*Given text*.
>> Begin
Searching through high dimensional hyperparameter spaces to find the most performant model can get unwieldy very fast. Hyperparameter sweeps provide an organized and efficient way to conduct a battle royale of models and pick the most accurate model. They enable this by automatically searching through combinations of hyperparameter values (e.g. learning rate, batch size, number of hidden layers, optimizer type) to find the most optimal values.

In this tutorial we'll see how you can run sophisticated hyperparameter sweeps in 3 easy steps using Weights and Biases.

![](https://i.imgur.com/WVKkMWw.png)

## Sweeps: An Overview

Running a hyperparameter sweep with Weights & Biases is very easy. There are just 3 simple steps:

1. **Define the sweep:** we do this by creating a dictionary or a [YAML file](https://docs.wandb.com/library/sweeps/configuration) that specifies the parameters to search through, the search strategy, the optimization metric et all.

2. **Initialize the sweep:** with one line of code we initialize the sweep and pass in the dictionary of sweep configurations:
`sweep_id = wandb.sweep(sweep_config)`

3. **Run the sweep agent:** also accomplished with one line of code, we call wandb.agent() and pass the sweep_id to run, along with a function that defines your model architecture and trains it:
`wandb.agent(sweep_id, function=train)`

And voila! That's all there is to running a hyperparameter sweep! In the notebook below, we'll walk through these 3 steps in more detail.


We highly encourage you to fork this notebook, tweak the parameters, or try the model with your own dataset!

## Resources
- [Sweeps docs →](https://docs.wandb.com/library/sweeps)
- [Launching from the command line →](https://www.wandb.com/articles/hyperparameter-tuning-as-easy-as-1-2-3)


# 🚀 Setup

Start out by installing the experiment tracking library and setting up your free W&B account:

1. Install with `!pip install`
2. `import` the library into Python
3. `.login()` so you can log metrics to your projects

If you've never used Weights & Biases before,
the call to `login` will give you a link to sign up for an account.
W&B is free to use for personal and academic projects!

In [36]:
!pip install wandb --upgrade

import wandb

wandb.login()



True

# Step 1️⃣. Define the Sweep

Weights & Biases Sweeps give you powerful levers to configure your sweeps exactly how you want them, with just a few lines of code. The Sweeps config can be defined as a dictionary or a [YAML file](https://docs.wandb.com/library/sweeps).

Let's walk through some of the most important keys together:
*   **`parameters`** – A dictionary containing the hyperparameter names, and discreet values, max and min values or distributions from which to pull their values to sweep over.
*   **Search `method`** – We support several different search strategies with sweeps. 
  *   **`grid` Search** – Iterate over every combination of hyperparameter values.
  *   **`random` Search** – Select each new combination at random according to provided `distribution`s. See more [here](https://docs.wandb.com/sweeps/configuration#distributions).
>> End
Word and item position data
>> Begin
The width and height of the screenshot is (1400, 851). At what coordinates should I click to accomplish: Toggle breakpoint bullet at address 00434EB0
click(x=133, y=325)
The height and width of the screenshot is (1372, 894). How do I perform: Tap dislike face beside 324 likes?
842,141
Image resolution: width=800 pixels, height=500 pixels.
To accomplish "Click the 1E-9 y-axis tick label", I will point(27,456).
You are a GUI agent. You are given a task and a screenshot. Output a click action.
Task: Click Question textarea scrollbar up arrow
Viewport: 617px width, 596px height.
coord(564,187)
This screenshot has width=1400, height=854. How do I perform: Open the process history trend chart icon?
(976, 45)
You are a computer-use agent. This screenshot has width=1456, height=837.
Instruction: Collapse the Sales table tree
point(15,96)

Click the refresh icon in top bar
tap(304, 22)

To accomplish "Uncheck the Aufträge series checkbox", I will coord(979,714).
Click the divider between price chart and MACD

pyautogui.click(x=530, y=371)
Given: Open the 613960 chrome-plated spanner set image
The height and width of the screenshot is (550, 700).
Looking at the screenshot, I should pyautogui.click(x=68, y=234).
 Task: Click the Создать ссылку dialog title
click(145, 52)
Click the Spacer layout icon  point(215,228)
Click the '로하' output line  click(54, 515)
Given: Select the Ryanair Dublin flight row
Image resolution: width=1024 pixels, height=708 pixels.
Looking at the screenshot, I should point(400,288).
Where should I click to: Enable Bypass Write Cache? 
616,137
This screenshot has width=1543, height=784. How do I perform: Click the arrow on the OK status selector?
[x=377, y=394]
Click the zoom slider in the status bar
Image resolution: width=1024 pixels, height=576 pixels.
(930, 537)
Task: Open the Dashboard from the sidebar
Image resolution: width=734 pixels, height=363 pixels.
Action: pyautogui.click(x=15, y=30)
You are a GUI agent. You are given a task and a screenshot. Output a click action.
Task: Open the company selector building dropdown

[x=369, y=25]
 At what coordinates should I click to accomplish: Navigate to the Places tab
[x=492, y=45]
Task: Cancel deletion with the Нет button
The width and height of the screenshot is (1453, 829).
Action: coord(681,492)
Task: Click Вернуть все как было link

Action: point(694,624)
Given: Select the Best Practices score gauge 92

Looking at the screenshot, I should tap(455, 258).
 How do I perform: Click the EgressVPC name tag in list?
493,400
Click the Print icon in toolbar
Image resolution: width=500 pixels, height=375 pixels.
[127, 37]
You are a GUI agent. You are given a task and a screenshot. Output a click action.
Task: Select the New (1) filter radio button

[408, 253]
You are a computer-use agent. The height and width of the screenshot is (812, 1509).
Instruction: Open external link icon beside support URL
>> End
*Exercise instructions*.
1. Answer these questions about the sweeps tutorial:
(a) What single line of code initializes the sweep?
(b) In which two forms can the sweep configuration be defined?
(c) What does the `grid` search method do?
2. Write the next part of the hyperparameter sweeps tutorial, picking up right after its last sentence.
None of the items are needed for this work.

*Answers to the exercises*.
1.
(a) `sweep_id = wandb.sweep(sweep_config)`
(b) As a dictionary or as a YAML file.
(c) It iterates over every combination of hyperparameter values.

2.
  *   **`bayes`ian Search** – Create a probabilistic model that maps hyperparameters to probability of a metric score, and choose parameters with high probability of improving the metric. Works well for small numbers of continuous parameters but scales poorly.
*   **`metric`** – This is the metric the sweeps are attempting to optimize. Metrics can take a `name` (this metric should be logged by your training script) and a `goal` (`maximize` or `minimize`).
*   **Criteria to `early_terminate`** – The strategy for determining when to kill off poorly peforming runs, so you can try more combinations faster. We offer the [HyperBand](https://arxiv.org/pdf/1603.06560.pdf) scheduling algorithm.
*  **`program` to Execute** - For Sweeps run from the command line, which script to run as `python {program}`.

You can find a list of all configuration options [here](https://docs.wandb.com/library/sweeps/configuration)
and a big collection of examples in YAML format [here](https://github.com/wandb/examples/tree/master/examples/keras/keras-cnn-fashion).

The example below uses the simple, but effective, `random` search strategy,
and includes a representative slice of the possible hyperparameters you might tune in a real deep learning project.

In [37]:
sweep_config = {
    'method': 'random',
    'metric': {
      'name': 'loss',
      'goal': 'minimize'   
    },
    'parameters': {
        'epochs': {
            'value': 1,
        },
        'batch_size': {
            'values': [256, 128, 64, 32]
        },
        'dropout': {
            'values': [0.3, 0.4, 0.5]
        },
        'learning_rate': {
            'values': [1e-1, 1e-2, 1e-3, 1e-4]
        },
        'fc_layer_size': {
            'values': [128, 256, 512]
        },
        'optimizer': {
            'values': ['adam', 'sgd']
        },
    }
}

# Step 2️⃣. Initialize the Sweep

Once you've defined the search strategy, it's time to set up something to implement it.

The clockwork taskmaster in charge of our Sweep is known as the "Sweep Controller".
As each run completes, it will issue a new set of instructions to its workers
(whom we will meet momentarily)
describing a new run to complete.

We can wind up a Sweep Controller by calling `wandb.sweep` with the appropriate `sweep_config` and `project` name.

This function returns a `sweep_id` that we will later user to assign workers to this Controller.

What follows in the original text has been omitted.